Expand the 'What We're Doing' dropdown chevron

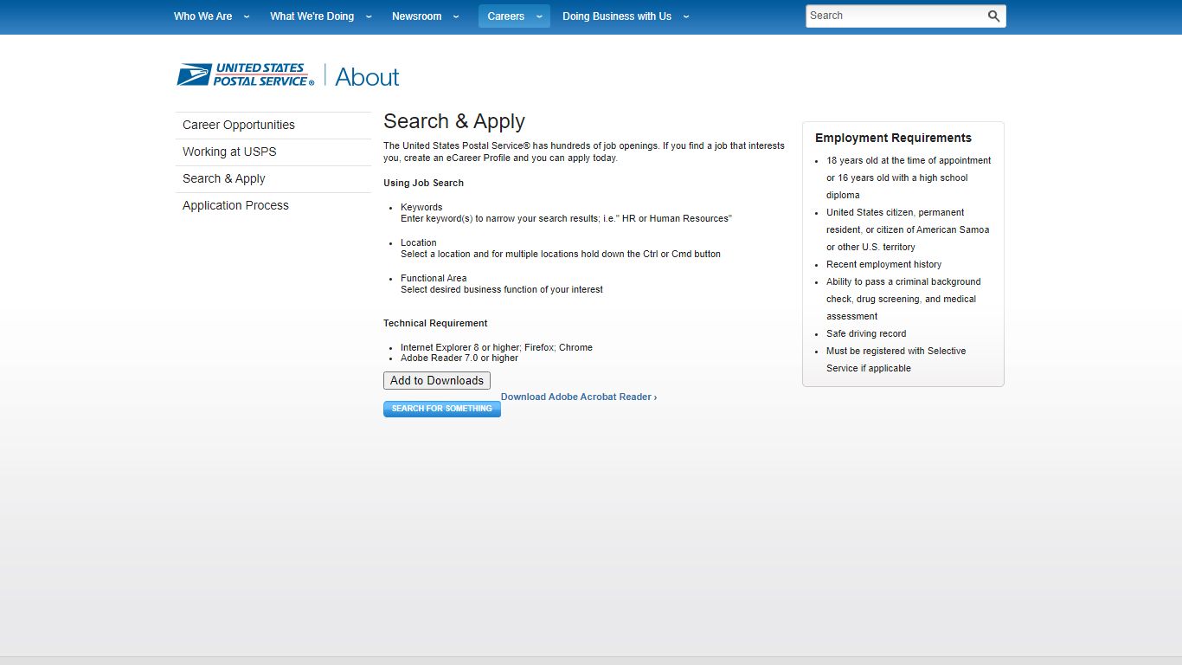click(369, 16)

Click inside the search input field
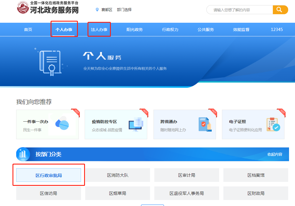pyautogui.click(x=240, y=9)
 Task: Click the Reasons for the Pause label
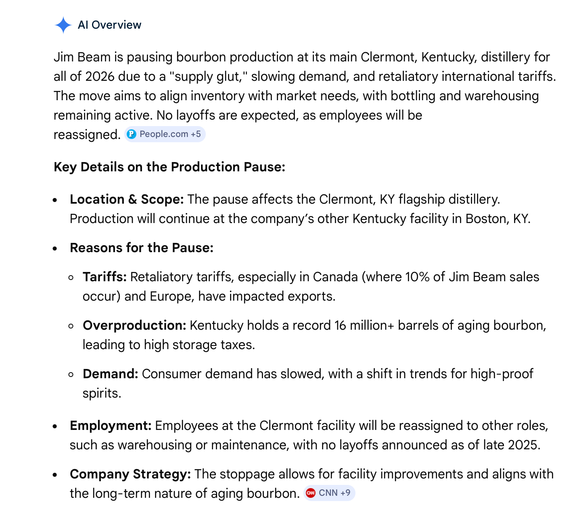(x=142, y=248)
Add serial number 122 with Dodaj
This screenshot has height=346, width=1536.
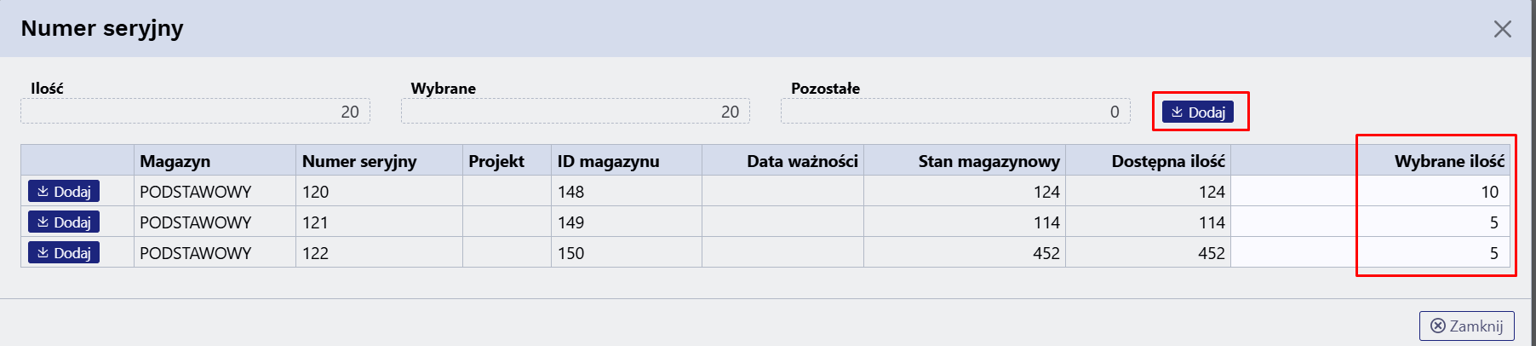(64, 252)
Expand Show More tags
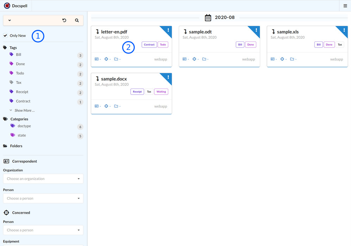The image size is (351, 246). point(24,110)
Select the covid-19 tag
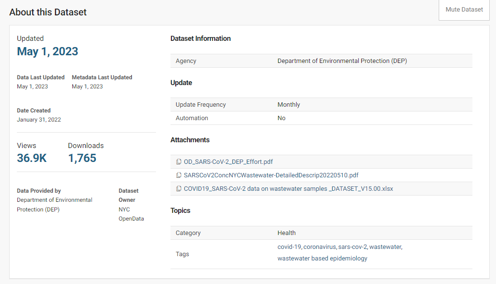This screenshot has height=284, width=496. tap(289, 247)
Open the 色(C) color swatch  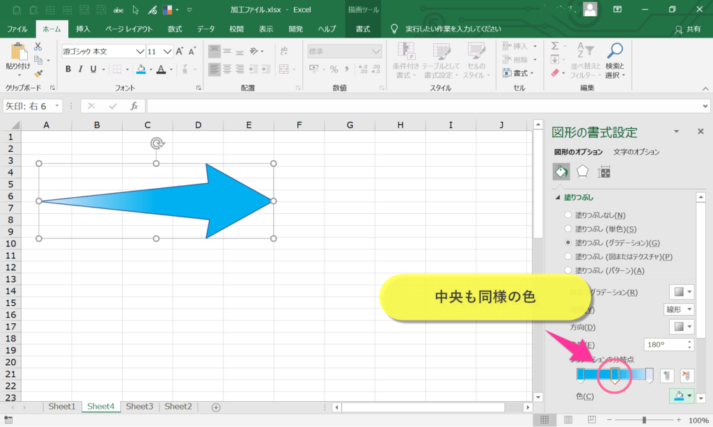[x=681, y=396]
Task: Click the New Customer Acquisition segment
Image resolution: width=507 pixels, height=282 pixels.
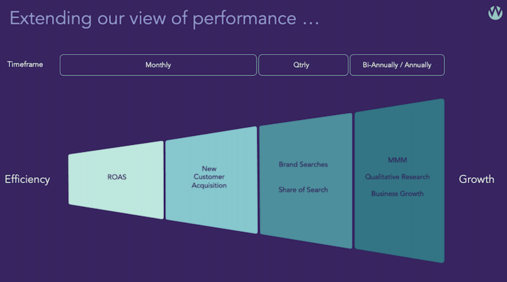Action: click(x=210, y=177)
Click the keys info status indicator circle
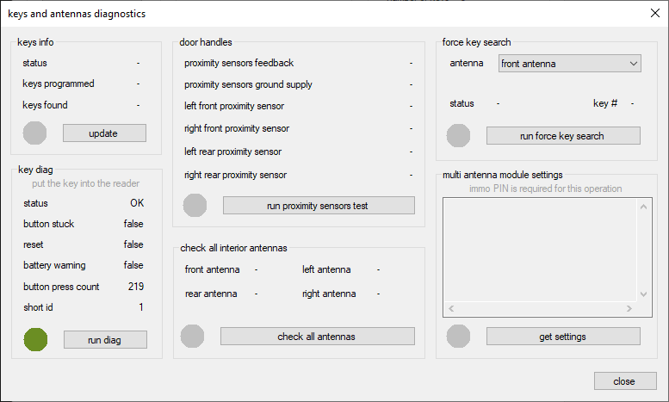 click(34, 133)
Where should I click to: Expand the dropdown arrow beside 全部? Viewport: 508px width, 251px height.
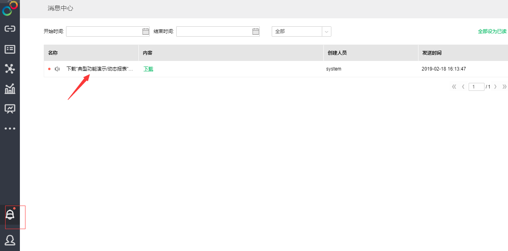[x=326, y=31]
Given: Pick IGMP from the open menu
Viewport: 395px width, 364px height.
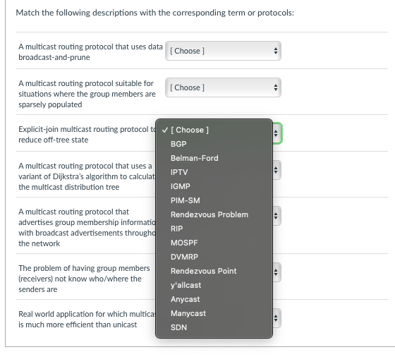Looking at the screenshot, I should [214, 186].
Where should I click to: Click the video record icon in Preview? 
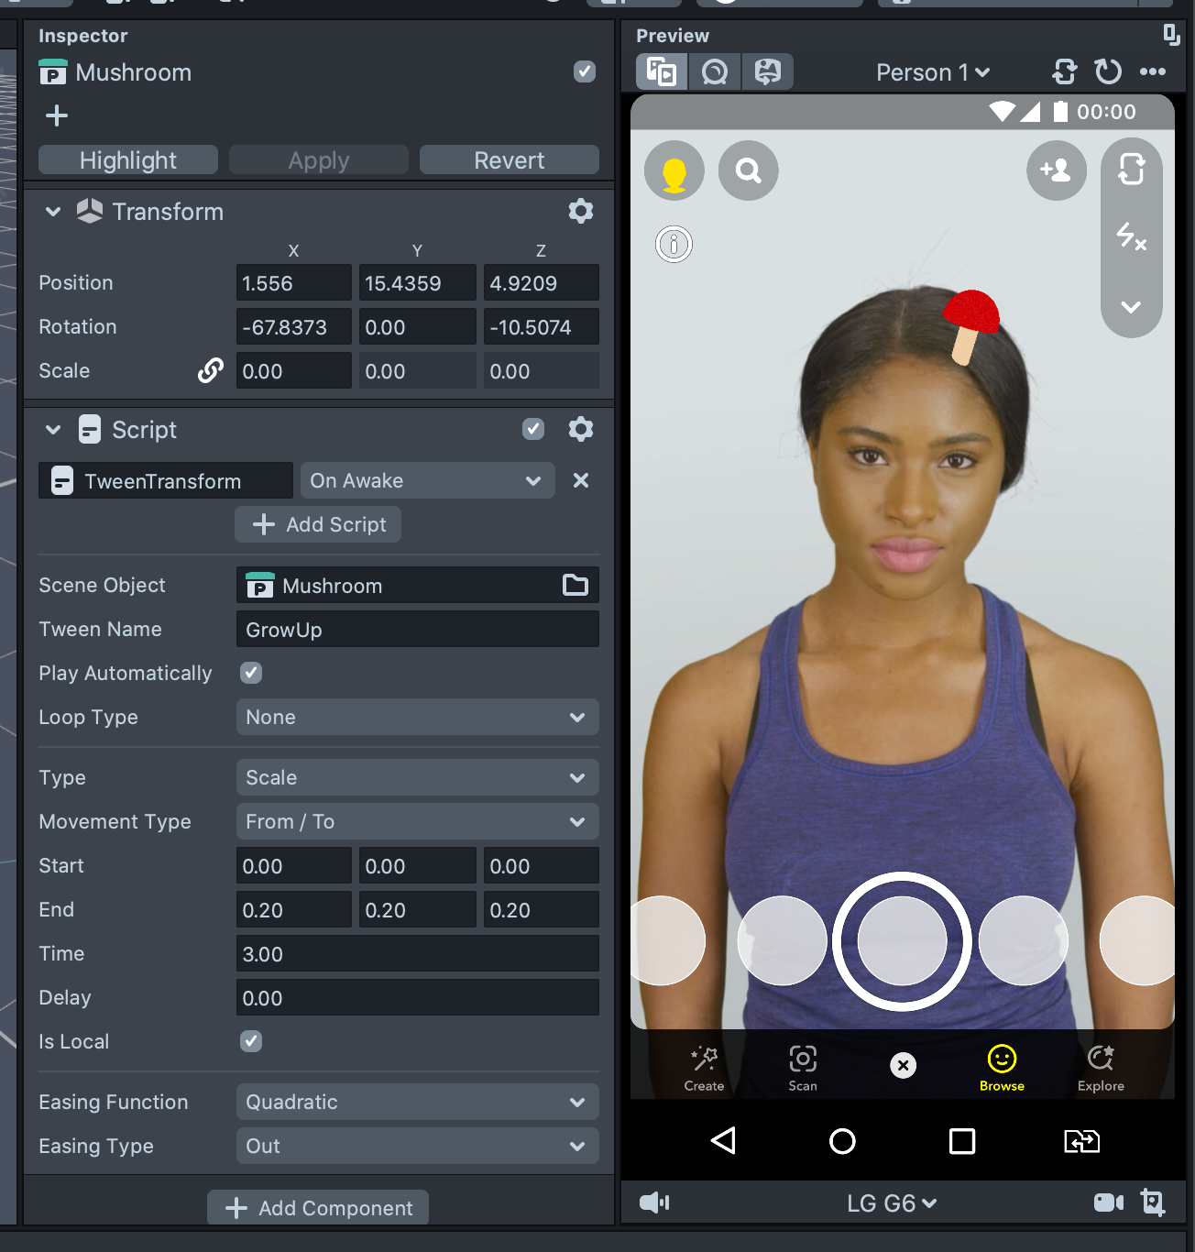click(1108, 1203)
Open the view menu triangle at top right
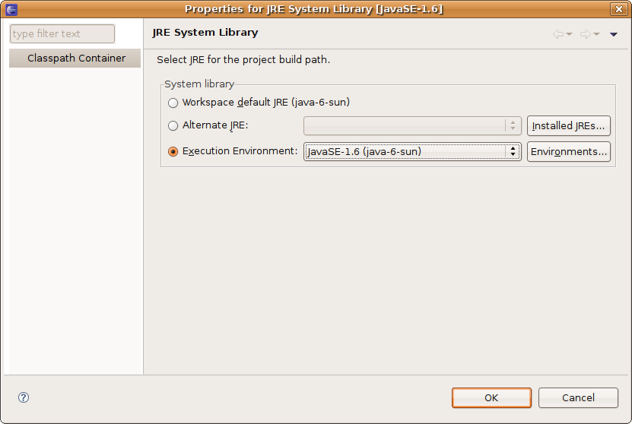This screenshot has height=424, width=632. pyautogui.click(x=614, y=34)
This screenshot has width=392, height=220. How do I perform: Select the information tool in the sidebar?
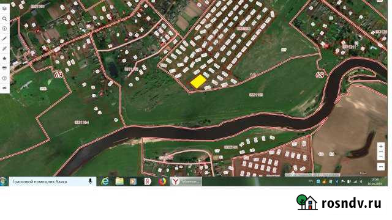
====
Starting with the line that contains "Open the view menu triangle at top right", repeat each line exactly until the listing ends, including the last one. Leave pictures out.

Open the view menu triangle at top right
This screenshot has height=424, width=632. pyautogui.click(x=614, y=34)
This screenshot has width=392, height=220. How do I perform: Select the information tool in the sidebar?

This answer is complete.